A Reasonably Secure Future
Benetech’s Collin Sullivan on Operating Systems Empowering Human Rights Defenders to Defend Themselves
For the last five years, I’ve traveled around the world training human rights defenders to use software to more securely collect, store, and share sensitive data. The individuals and groups I work with face serious and complex digital threats that are difficult to detect. Some are aware of such threats and have taken precautions, while others are just gaining awareness and starting their search for solutions. To get a sense of where a specific audience fits on this spectrum, I often introduce the digital threat conversation by asking the room: “Show of hands: who here has a sticker covering their webcam?”
The webcam-sticker strategy is a small step anyone can take to empower themselves and reclaim agency from attackers, even if it’s a band-aid approach that doesn’t address the real risks implicated by a compromised webcam. If nothing else, webcam stickers are a useful reminder that computers may betray us, and that we may not be the only ones with access to the information our computers carry. Attacks that trick a person into visiting a website or opening a file that grants someone else access are increasingly common.
Back in 2014, I wrote about Remote Access Trojans (RATs) that were being used to target Tibetan activists. We were exploring how to improve endpoint security—that is, the security of the device itself, like a phone or laptop—to protect the sensitive data the Tibetans were collecting. Three years later, endpoint security, operational security, and privacy-focused operating systems remain the strongest practical defenses against compromise.
As malware becomes easier for state and non-state attackers to deploy, people who may be targeted need to take extra steps to protect themselves, their information, and the people who are implicated in that information. The fact is that malware vendors have and will continue to develop clever ways to trick people into executing malicious code. All widely-used operating systems are vulnerable (and the myth that Mac computers are more secure because they aren’t targeted is increasingly discredited).
Tails runs entirely in a computer’s Random Access Memory (RAM). It forces all network connections through Tor, software that routes a user’s internet traffic through an open network of relays to separate data identifying the user from data about the destination and content of the traffic, which makes it more difficult to identify and target the user. The computer’s RAM is wiped at shutdown to remove indications of use, and the Tails file system is reset on every boot, making it difficult for malicious programs to make your computer their home.
Qubes enables the user to isolate and compartmentalize different programs and connections, thereby limiting interaction and access. When downloading a file, for example, a Qubes user can open that file in an environment that does not have access to the computer’s file system or any network connections, thus protecting against infection, unauthorized access or connectivity.
Some of the features that make Tails and Qubes so useful are becoming available outside of those environments. Microsoft’s Hyper-V feature mimics some of Qubes’ functionality. The hardentools project (which is still being researched and is not yet recommended for use in risky situations) is a simple, creative, and potentially elegant way to minimize an attack surface. Still, these remain piecemeal responses where more comprehensive ones may be a better fit.

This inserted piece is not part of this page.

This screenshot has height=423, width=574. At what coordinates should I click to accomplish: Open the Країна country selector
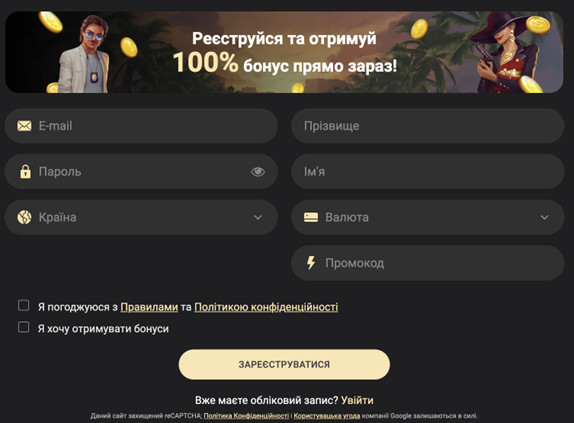(141, 217)
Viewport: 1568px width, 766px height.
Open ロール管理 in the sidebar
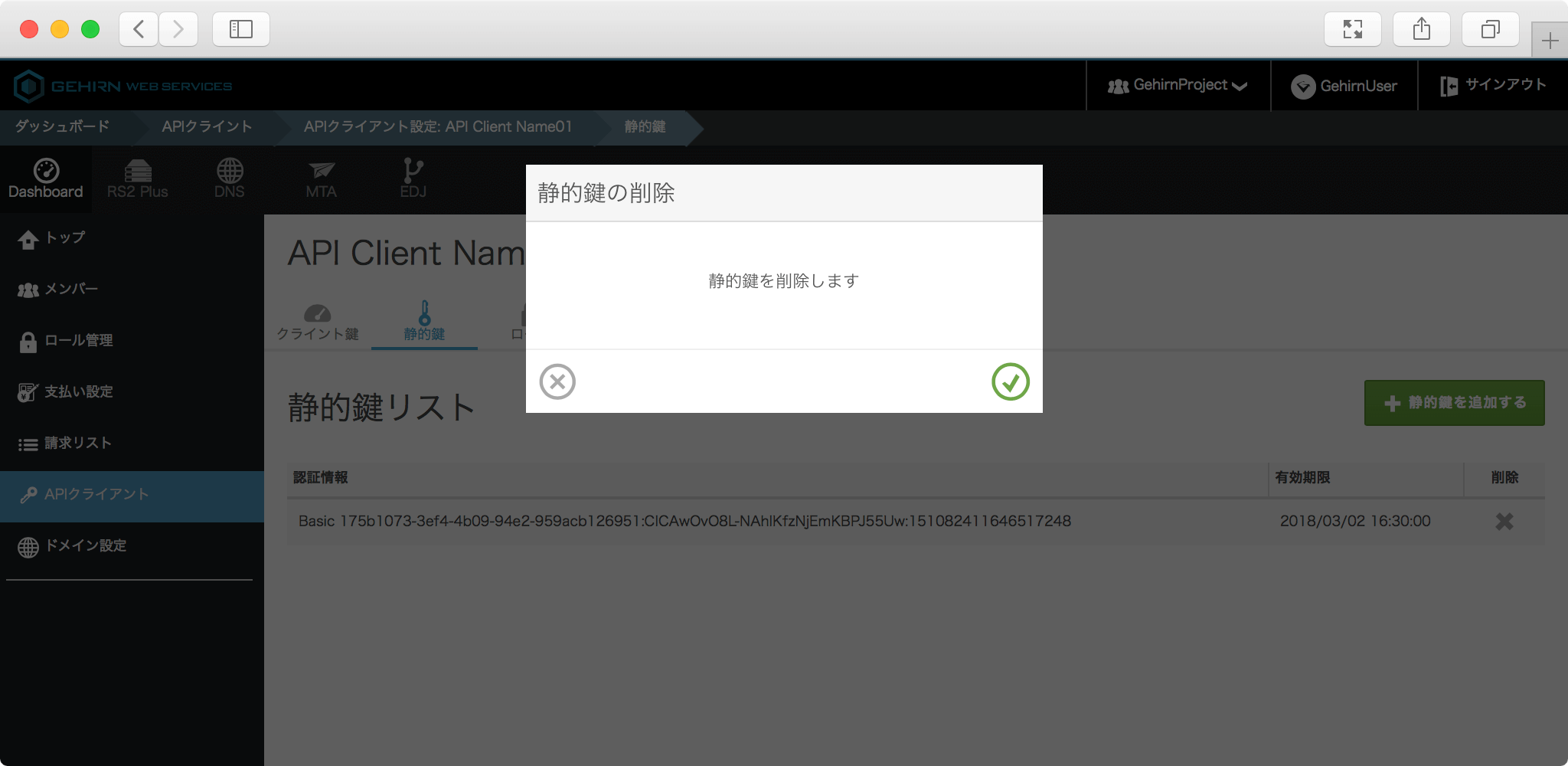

Unfortunately, Tails and Qubes are not yet widely adopted in the human rights field, partly because in the past this software has been difficult to use. Both systems have made impressive and encouraging strides in usability over the last few years. Installing and upgrading Tails has never been easier or smoother, and recent usability updates to Qubes have made it much easier to create and manage the various compartments (virtual machines).

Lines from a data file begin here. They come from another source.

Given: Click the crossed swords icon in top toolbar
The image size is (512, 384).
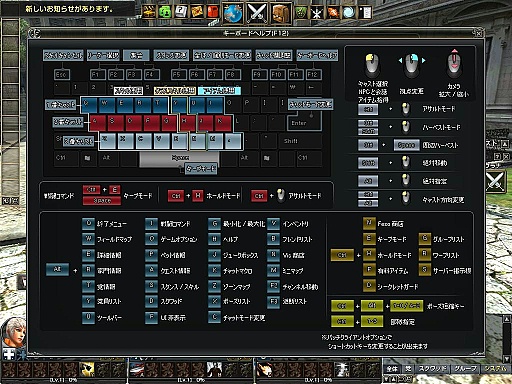Looking at the screenshot, I should [256, 13].
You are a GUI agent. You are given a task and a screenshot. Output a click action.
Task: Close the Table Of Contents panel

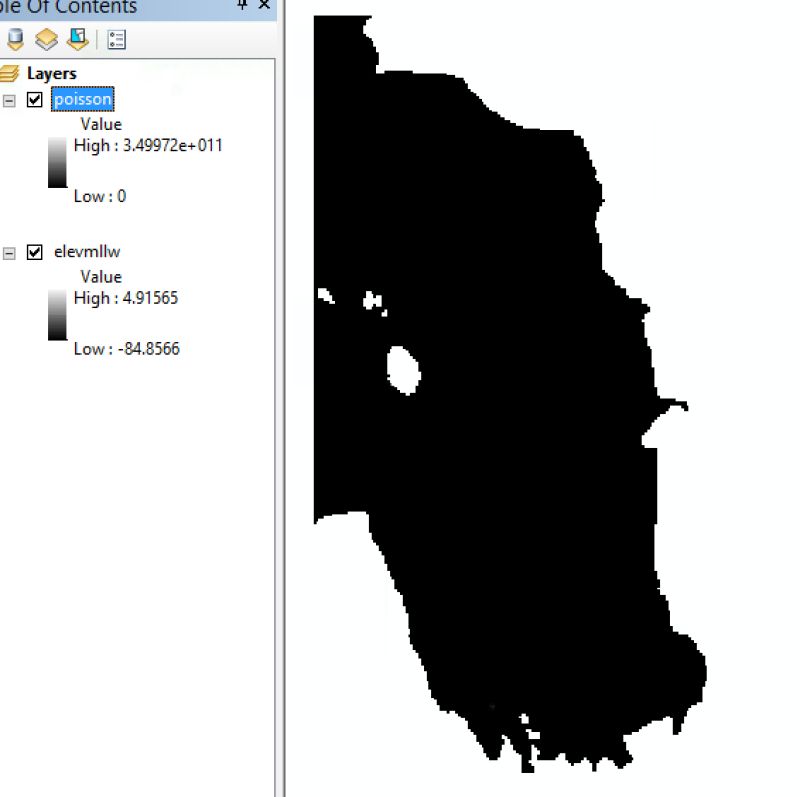(x=263, y=6)
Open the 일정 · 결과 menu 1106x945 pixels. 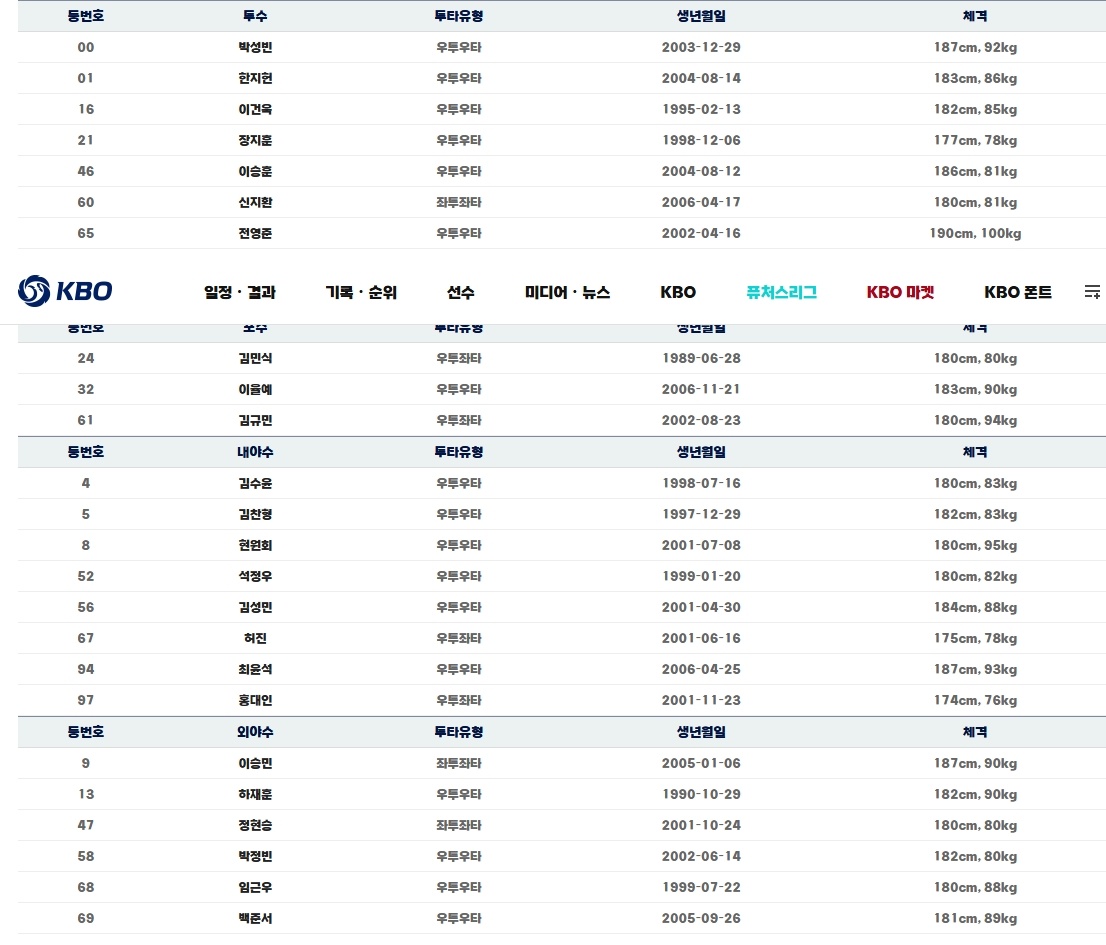point(240,293)
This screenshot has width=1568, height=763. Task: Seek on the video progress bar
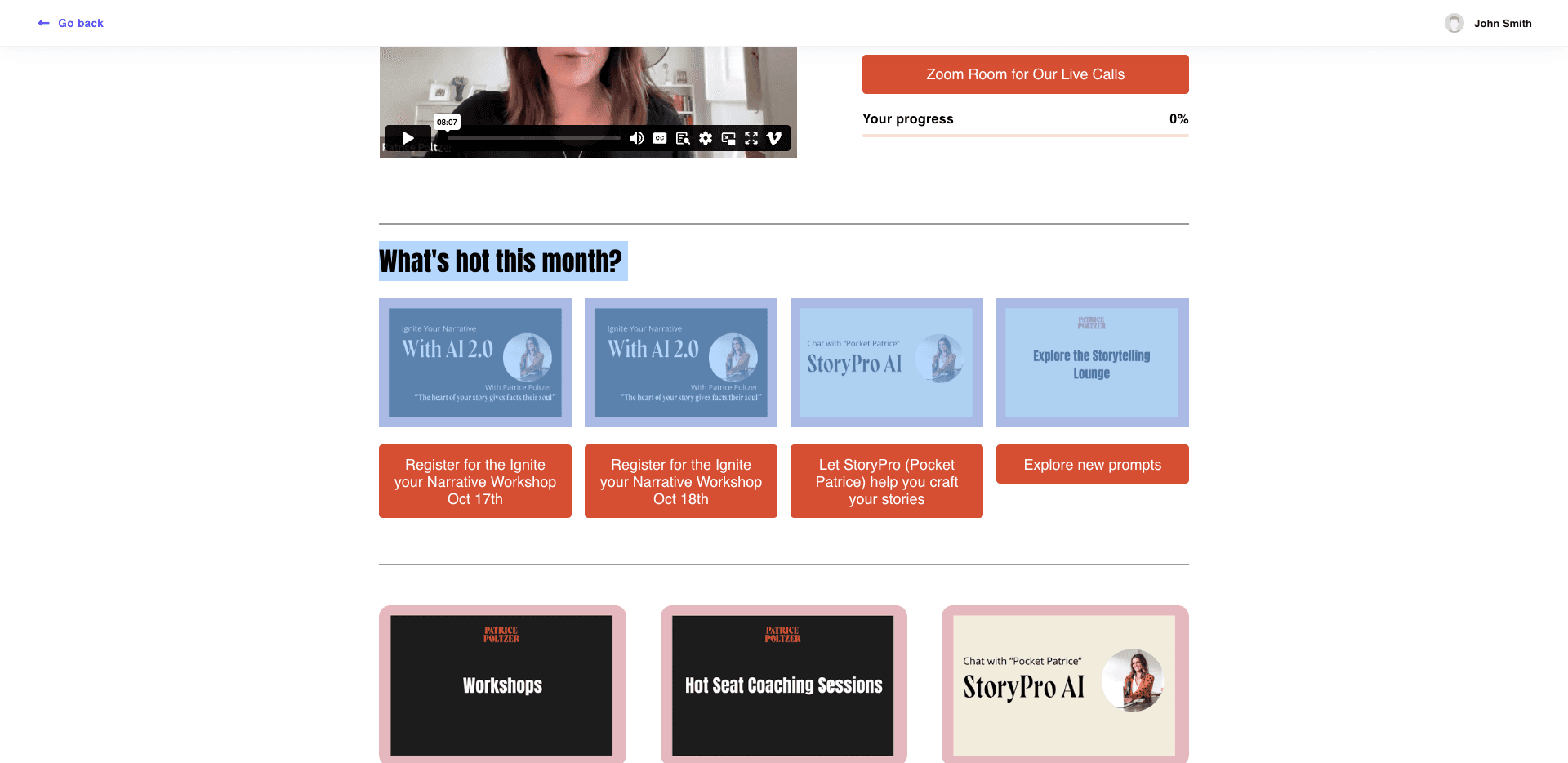534,138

Despite progress, we’re several important steps away from widespread Tails and Qubes adoption by human rights defenders. A path toward that future:
- OS developers (like QubesOS and Tails): Continue your march toward wider applicability and improved usability! Your efforts to date have improved your projects noticeably. In your usability improvement efforts, directly engage human rights defenders as a primary use case, learn and appreciate their needs and constraints, and stay abreast of the latest research on the attacks being used against them.

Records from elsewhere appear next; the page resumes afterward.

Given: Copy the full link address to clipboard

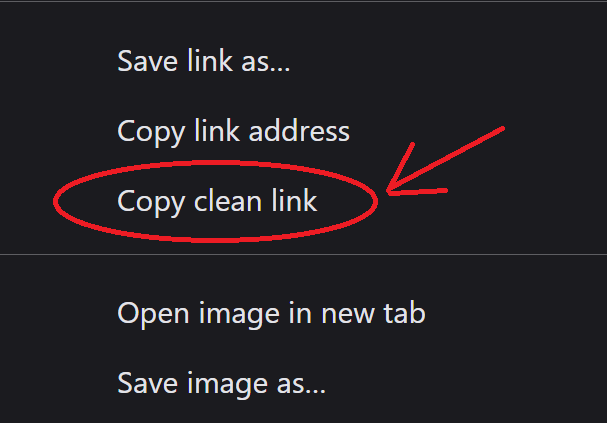Looking at the screenshot, I should [304, 131].
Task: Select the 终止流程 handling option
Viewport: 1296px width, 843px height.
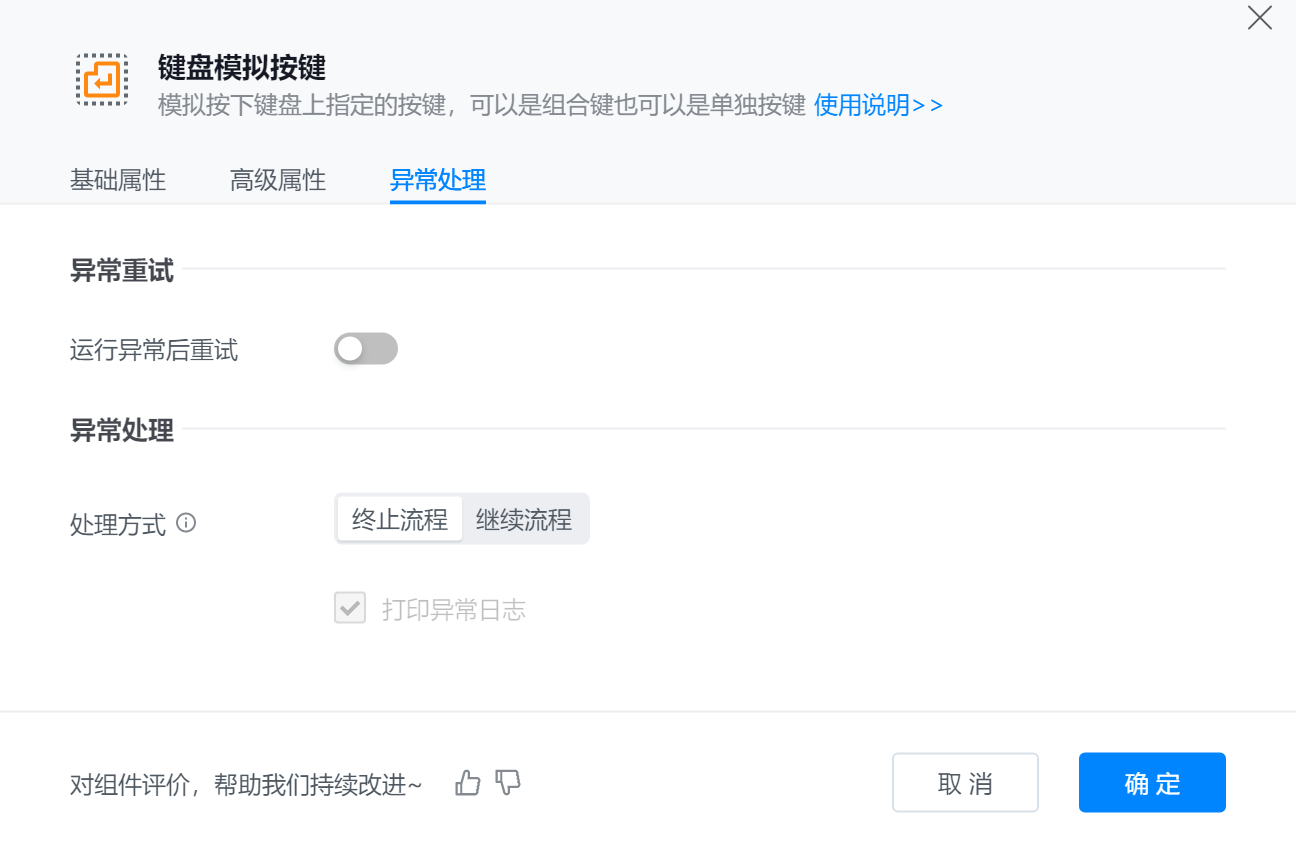Action: 400,519
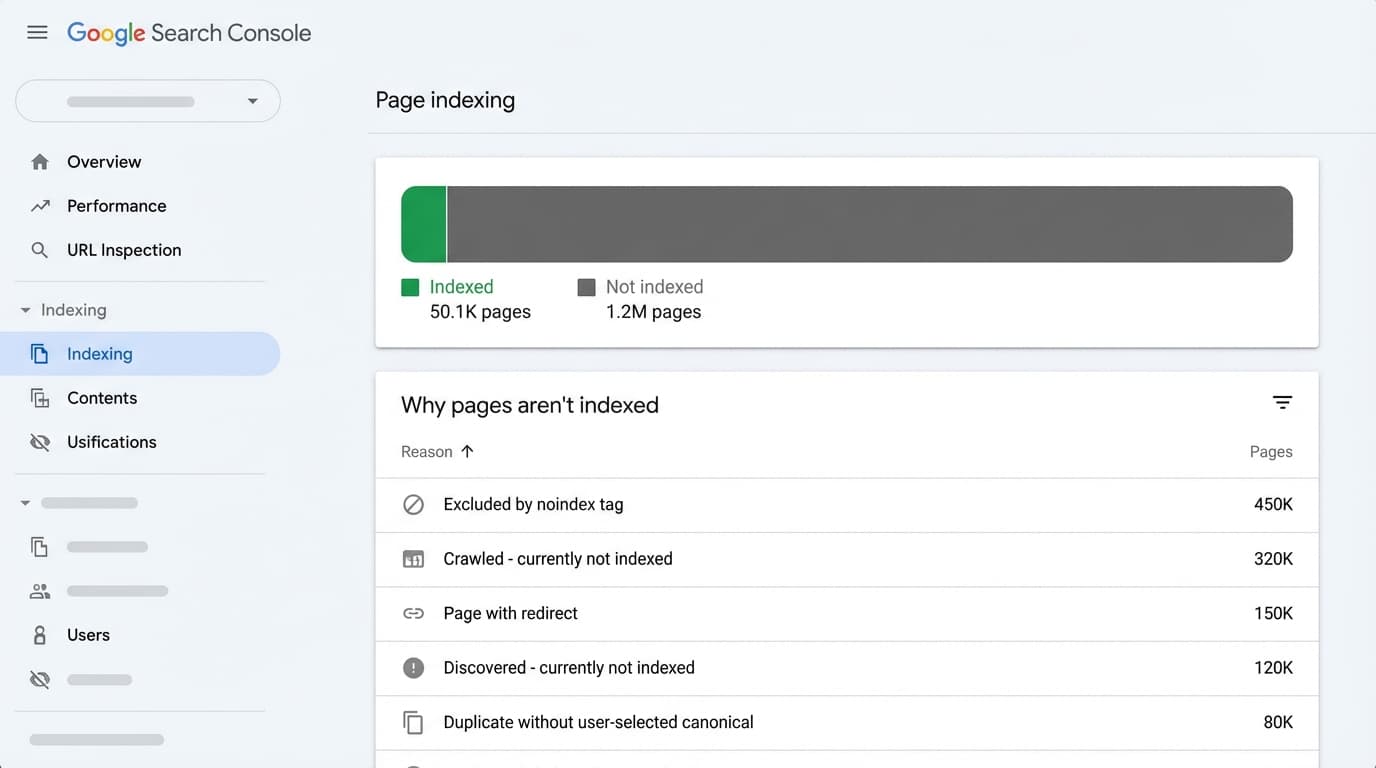The width and height of the screenshot is (1376, 768).
Task: Collapse the Indexing section chevron
Action: (x=25, y=309)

- Human rights defenders: Try these operating systems for your day-to-day computer usage. At the very least, use them for risky or sensitive work. As with all technology adoption, there will be a learning curve, but it will become easier to use over time. Be sure to send your feedback directly to the developers.
- Software developers: Does your software run on Qubes or Tails, or incorporate proxies or Tor services? Is your software designed for–or has it been adopted by—human rights defenders? Do your products encourage reasonable security practices among your users? Take steps to make sure your software clearly articulates the risks it poses for your users. If possible, design your software in a way that helps users assess their risks and make smart decisions about use.
- Funders: Support human rights defenders by funding sufficient training and post-training support on these operating systems and similar ones, including the very promising SubgraphOS. Include training-of-trainer curricula so expertise can be localized and spread organically. In addition, support human rights by funding Tails and Qubes to undertake long-term human rights defender-based usability research, rigorous defender-focused threat modeling, usability and accessibility updates, and translations.
And please: cover your webcam. See me for band-aids. I have extras.
Collin Sullivan is a Human Rights Program Associate at Benetech, a Silicon Valley-based nonprofit whose mission is to empower communities by creating scalable software solutions.